======== AVAILABLE DATA ========

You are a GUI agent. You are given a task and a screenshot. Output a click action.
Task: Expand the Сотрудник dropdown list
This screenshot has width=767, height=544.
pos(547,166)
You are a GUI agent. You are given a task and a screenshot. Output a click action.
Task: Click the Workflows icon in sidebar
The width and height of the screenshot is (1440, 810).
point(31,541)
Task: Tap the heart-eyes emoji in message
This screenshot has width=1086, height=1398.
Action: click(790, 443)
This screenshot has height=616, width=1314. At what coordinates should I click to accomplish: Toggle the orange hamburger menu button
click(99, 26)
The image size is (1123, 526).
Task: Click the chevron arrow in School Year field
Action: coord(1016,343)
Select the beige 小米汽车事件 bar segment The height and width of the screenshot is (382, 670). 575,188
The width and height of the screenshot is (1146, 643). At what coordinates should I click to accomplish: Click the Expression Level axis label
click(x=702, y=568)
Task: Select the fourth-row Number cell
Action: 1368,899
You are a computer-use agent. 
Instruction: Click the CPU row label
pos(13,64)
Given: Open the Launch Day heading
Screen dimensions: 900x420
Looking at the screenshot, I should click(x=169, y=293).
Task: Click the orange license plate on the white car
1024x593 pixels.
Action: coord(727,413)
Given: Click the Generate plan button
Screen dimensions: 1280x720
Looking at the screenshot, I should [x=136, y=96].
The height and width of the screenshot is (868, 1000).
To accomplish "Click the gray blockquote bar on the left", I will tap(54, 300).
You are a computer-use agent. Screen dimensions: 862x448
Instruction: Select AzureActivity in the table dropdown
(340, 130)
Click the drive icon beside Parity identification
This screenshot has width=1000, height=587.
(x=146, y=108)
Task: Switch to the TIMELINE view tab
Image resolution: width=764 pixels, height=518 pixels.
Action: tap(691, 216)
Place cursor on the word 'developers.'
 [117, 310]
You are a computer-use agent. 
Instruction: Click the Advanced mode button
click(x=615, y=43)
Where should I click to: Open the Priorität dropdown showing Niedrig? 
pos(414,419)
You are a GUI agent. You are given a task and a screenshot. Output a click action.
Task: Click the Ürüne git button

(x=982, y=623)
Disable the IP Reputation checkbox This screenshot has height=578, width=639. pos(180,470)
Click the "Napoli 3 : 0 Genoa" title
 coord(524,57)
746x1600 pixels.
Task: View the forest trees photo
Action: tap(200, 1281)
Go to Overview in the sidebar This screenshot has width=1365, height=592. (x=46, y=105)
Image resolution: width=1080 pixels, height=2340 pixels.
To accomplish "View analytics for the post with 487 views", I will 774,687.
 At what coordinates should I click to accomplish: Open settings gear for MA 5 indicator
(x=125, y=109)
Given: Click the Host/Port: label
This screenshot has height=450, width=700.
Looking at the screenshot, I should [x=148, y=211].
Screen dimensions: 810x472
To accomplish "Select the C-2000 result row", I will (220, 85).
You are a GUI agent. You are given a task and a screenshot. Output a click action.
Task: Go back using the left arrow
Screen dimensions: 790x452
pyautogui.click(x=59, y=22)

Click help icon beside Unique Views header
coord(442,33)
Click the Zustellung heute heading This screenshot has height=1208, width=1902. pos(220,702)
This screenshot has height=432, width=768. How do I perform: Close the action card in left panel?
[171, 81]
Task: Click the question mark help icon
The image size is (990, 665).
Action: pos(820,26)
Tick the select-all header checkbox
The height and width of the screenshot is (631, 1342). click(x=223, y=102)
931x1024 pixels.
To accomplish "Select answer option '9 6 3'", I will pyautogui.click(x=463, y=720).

========

__WORK REQUIRED__
Write the data out again. Match it exactly.

__REPLY TO THE TASK__
You are a GUI agent. You are given a task and a screenshot. Output a click action.
Task: Expand the Сотрудник dropdown list
This screenshot has width=767, height=544.
pos(547,166)
You are a GUI agent. You are given a task and a screenshot. Output a click action.
Task: Click the Workflows icon in sidebar
The width and height of the screenshot is (1440, 810).
point(31,541)
Task: Tap the heart-eyes emoji in message
This screenshot has width=1086, height=1398.
Action: click(790, 443)
This screenshot has height=616, width=1314. At what coordinates should I click to accomplish: Toggle the orange hamburger menu button
click(99, 26)
The image size is (1123, 526).
Task: Click the chevron arrow in School Year field
Action: coord(1016,343)
Select the beige 小米汽车事件 bar segment The height and width of the screenshot is (382, 670). 575,188
The width and height of the screenshot is (1146, 643). At what coordinates should I click to accomplish: Click the Expression Level axis label
click(x=702, y=568)
Task: Select the fourth-row Number cell
Action: 1368,899
You are a computer-use agent. 
Instruction: Click the CPU row label
pos(13,64)
Given: Open the Launch Day heading
Screen dimensions: 900x420
Looking at the screenshot, I should click(x=169, y=293).
Task: Click the orange license plate on the white car
1024x593 pixels.
Action: coord(727,413)
Given: Click the Generate plan button
Screen dimensions: 1280x720
Looking at the screenshot, I should [x=136, y=96].
The height and width of the screenshot is (868, 1000).
To accomplish "Click the gray blockquote bar on the left", I will tap(54, 300).
You are a computer-use agent. Screen dimensions: 862x448
Instruction: Select AzureActivity in the table dropdown
(340, 130)
Click the drive icon beside Parity identification
This screenshot has width=1000, height=587.
(x=146, y=108)
Task: Switch to the TIMELINE view tab
Image resolution: width=764 pixels, height=518 pixels.
Action: tap(691, 216)
Place cursor on the word 'developers.'
 [117, 310]
You are a computer-use agent. 
Instruction: Click the Advanced mode button
click(x=615, y=43)
Where should I click to: Open the Priorität dropdown showing Niedrig? 
pos(414,419)
You are a GUI agent. You are given a task and a screenshot. Output a click action.
Task: Click the Ürüne git button

(x=982, y=623)
Disable the IP Reputation checkbox This screenshot has height=578, width=639. pos(180,470)
Click the "Napoli 3 : 0 Genoa" title
 coord(524,57)
746x1600 pixels.
Task: View the forest trees photo
Action: tap(200, 1281)
Go to Overview in the sidebar This screenshot has width=1365, height=592. (x=46, y=105)
Image resolution: width=1080 pixels, height=2340 pixels.
To accomplish "View analytics for the post with 487 views", I will 774,687.
 At what coordinates should I click to accomplish: Open settings gear for MA 5 indicator
(x=125, y=109)
Given: Click the Host/Port: label
This screenshot has height=450, width=700.
Looking at the screenshot, I should [x=148, y=211].
Screen dimensions: 810x472
To accomplish "Select the C-2000 result row", I will (220, 85).
You are a GUI agent. You are given a task and a screenshot. Output a click action.
Task: Go back using the left arrow
Screen dimensions: 790x452
pyautogui.click(x=59, y=22)

Click help icon beside Unique Views header
coord(442,33)
Click the Zustellung heute heading This screenshot has height=1208, width=1902. pos(220,702)
This screenshot has height=432, width=768. How do I perform: Close the action card in left panel?
[171, 81]
Task: Click the question mark help icon
The image size is (990, 665).
Action: pos(820,26)
Tick the select-all header checkbox
The height and width of the screenshot is (631, 1342). click(x=223, y=102)
931x1024 pixels.
To accomplish "Select answer option '9 6 3'", I will pyautogui.click(x=463, y=720).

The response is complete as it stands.